Phase 3: Frontend and E2E Workflow Refactor

  • Update the E2E steps to pull the Docker Hub digest and retag to charon:e2e-test before docker compose starts.
  • Ensure environment variables or compose overrides reference the shared image and keep the E2E tag unchanged.
  • Preserve E2E sharding so the security shard remains separate and the shard layout avoids timeouts.

Phase 4: Coverage and Security Stage Consolidation

  • Replace codecov-upload.yml and codeql.yml with pipeline jobs that run after E2E completion.
  • Ensure Codecov uploads and CodeQL scans run with the same code checkout and digest metadata for traceability.

Phase 5: Documentation and DoD Alignment

  • Update docs/plans/current_spec.md with the final pipeline plan.
  • Document the DoD ordering impact and confirm whether the DoD should be updated to match the new pipeline order or the pipeline should adapt to the DoD ordering.

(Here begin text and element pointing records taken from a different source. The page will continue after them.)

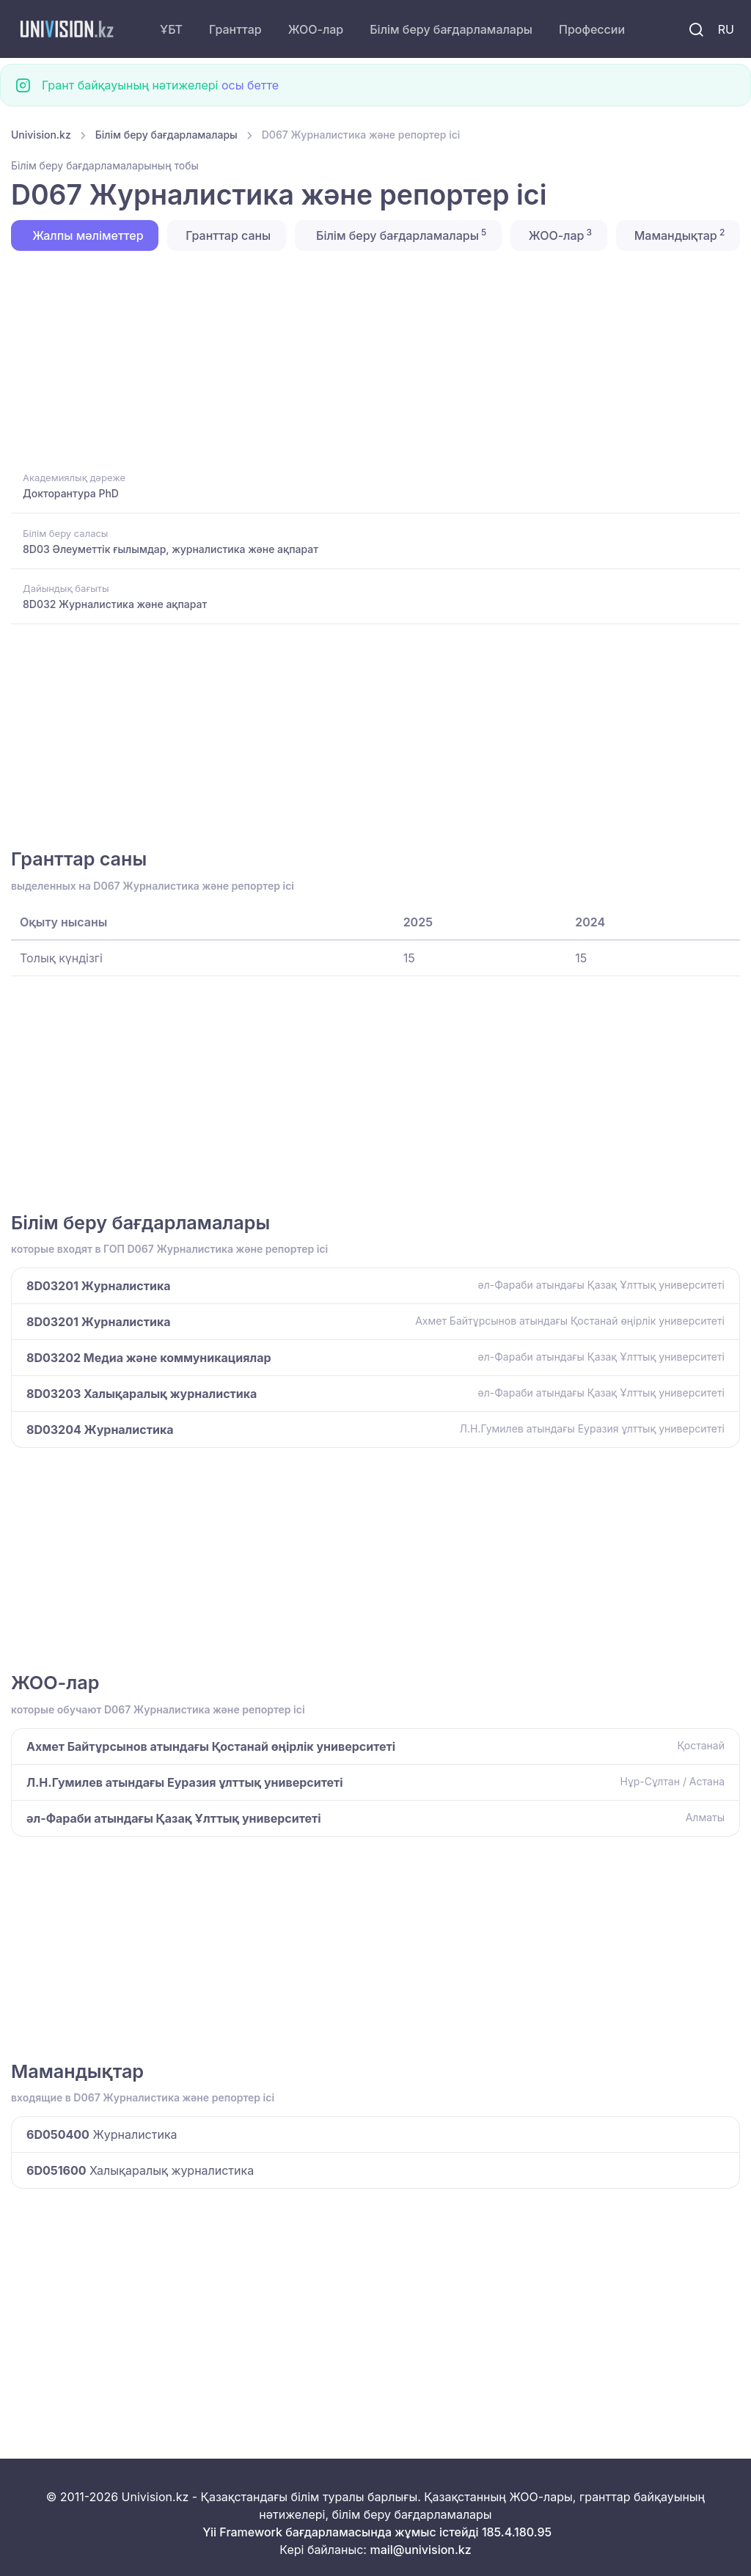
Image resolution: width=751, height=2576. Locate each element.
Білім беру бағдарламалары (451, 29)
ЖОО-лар (316, 29)
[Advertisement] (375, 359)
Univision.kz (41, 134)
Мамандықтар (678, 235)
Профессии (592, 29)
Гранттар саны (227, 235)
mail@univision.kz (420, 2549)
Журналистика (101, 2134)
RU (726, 29)
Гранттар (235, 29)
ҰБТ (171, 29)
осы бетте (250, 85)
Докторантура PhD (71, 493)
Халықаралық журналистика (140, 2170)
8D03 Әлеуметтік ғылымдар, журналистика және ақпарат (170, 549)
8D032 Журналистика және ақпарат (115, 604)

Phase 6: Branch Protection Updates

  • Update branch protection/rulesets to require the pipeline-gate check.
  • Document the manual pipeline run requirement for PR validation.

5. Acceptance Criteria

  • The pipeline workflow triggers via pull_request across branches and workflow_dispatch.
  • All CI workflows listed in Section 3.5 trigger via workflow_dispatch only and no longer use workflow_run or pull_request.
  • Maintenance workflows (nightly/weekly/Renovate/repo health) retain their scheduled triggers and are not changed to PR/manual-only.
  • The new pipeline workflow runs lint, build, integration, E2E, coverage, and security stages in the requested order.
  • Integration, E2E, coverage, and security jobs consume the same image digest produced by the build stage.
  • The pipeline exposes image_digest and image_ref outputs for audit and debugging.
  • All DoD-required checks are represented in the pipeline and fail the run when they do not pass.
  • The pipeline pushes images to Docker Hub and GHCR, and test stages pull from Docker Hub.
  • E2E sharding keeps the security shard separate and retains the timeout-safe shard layout.
  • The nightly branch tag remains part of the image tagging scheme.

6. Risks and Mitigations

  • Risk: PR-triggered pipeline increases CI load and could cause noisy failures on draft or experimental branches.
  • Mitigation: keep legacy workflows manual-only, enforce the pipeline-gate required check, and allow maintainers to re-run the pipeline as needed.

7. Confidence Score

Confidence: 86 percent

Rationale: Manual pipeline consolidation is well scoped, but requires careful coordination with branch protection and required checks.